要件3:影響分析・バージョン管理・分散環境への対応

対話型およびバッチ処理によるメタデータの影響分析やドキュメント化機能も不可欠です。ハブは、ユーザーが指定した間隔でローカルの製品やシステムをスキャンし、新規または更新されたメタデータを検出してメタデータストアに取り込むエージェントインターフェースを備える必要があります。

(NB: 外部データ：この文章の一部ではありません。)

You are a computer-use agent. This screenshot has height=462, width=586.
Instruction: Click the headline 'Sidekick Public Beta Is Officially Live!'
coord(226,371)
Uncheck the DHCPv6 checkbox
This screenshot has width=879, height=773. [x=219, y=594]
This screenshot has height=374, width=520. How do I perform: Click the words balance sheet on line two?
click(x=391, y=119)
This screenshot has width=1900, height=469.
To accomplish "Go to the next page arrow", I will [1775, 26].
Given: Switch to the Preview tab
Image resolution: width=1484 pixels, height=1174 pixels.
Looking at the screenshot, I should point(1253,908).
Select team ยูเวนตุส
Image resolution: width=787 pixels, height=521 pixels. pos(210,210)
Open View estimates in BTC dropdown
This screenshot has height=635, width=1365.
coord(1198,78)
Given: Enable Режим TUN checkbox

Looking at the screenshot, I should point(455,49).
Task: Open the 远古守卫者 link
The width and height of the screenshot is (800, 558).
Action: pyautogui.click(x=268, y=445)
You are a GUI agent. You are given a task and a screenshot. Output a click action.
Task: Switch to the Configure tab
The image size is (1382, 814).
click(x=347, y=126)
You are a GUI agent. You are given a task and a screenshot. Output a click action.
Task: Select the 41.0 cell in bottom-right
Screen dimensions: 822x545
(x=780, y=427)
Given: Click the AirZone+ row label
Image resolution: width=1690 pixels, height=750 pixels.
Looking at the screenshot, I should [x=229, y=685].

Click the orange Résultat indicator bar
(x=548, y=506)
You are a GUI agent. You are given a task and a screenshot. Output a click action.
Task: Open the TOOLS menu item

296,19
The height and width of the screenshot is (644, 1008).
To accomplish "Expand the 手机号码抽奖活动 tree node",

また、ストア内のメタデータを管理するメタデータマネージャーには、変更履歴を作成してチーム開発を支援するバージョン管理・ライブラリ管理機能が求められます。大規模な分散環境では、管理者が複数のハブサーバーやメタデータストアにまたがってメタデータ環境を物理的に分割(パーティショニング)できることも重要です。

要件4:ウェアハウス情報ストア定義の管理

メタデータハブは、少なくともデータウェアハウスの情報ストア定義を管理できる必要があります。対応すべき形式には、リレーショナルテーブルやカラムのほか、多次元モデルにおけるメジャー(測定値)やディメンション(次元)が含まれます。

加えて、ウェアハウスのレコード生成元となったデータソースに関するメタデータや、ソースデータがウェアハウスへロードされる前に施される変換処理に関するメタデータも扱います。

ただし、現在のETLツールはそれぞれ独自の変換手法を採用しているため、こうしたメタデータを管理する汎用的な仕組みを実現するのは容易ではありません。そのため最低限、データソースや変換に関するメタデータを自由形式のテキストで文書化できる機能が必要です。

理想としては、共通ビジネスモデルに関連するビジネスメタデータや、BIツールや分析ソフトウェアがウェアハウスデータへアクセスする際に利用するビジネスビューについても、詳細を文書化できることが望まれます。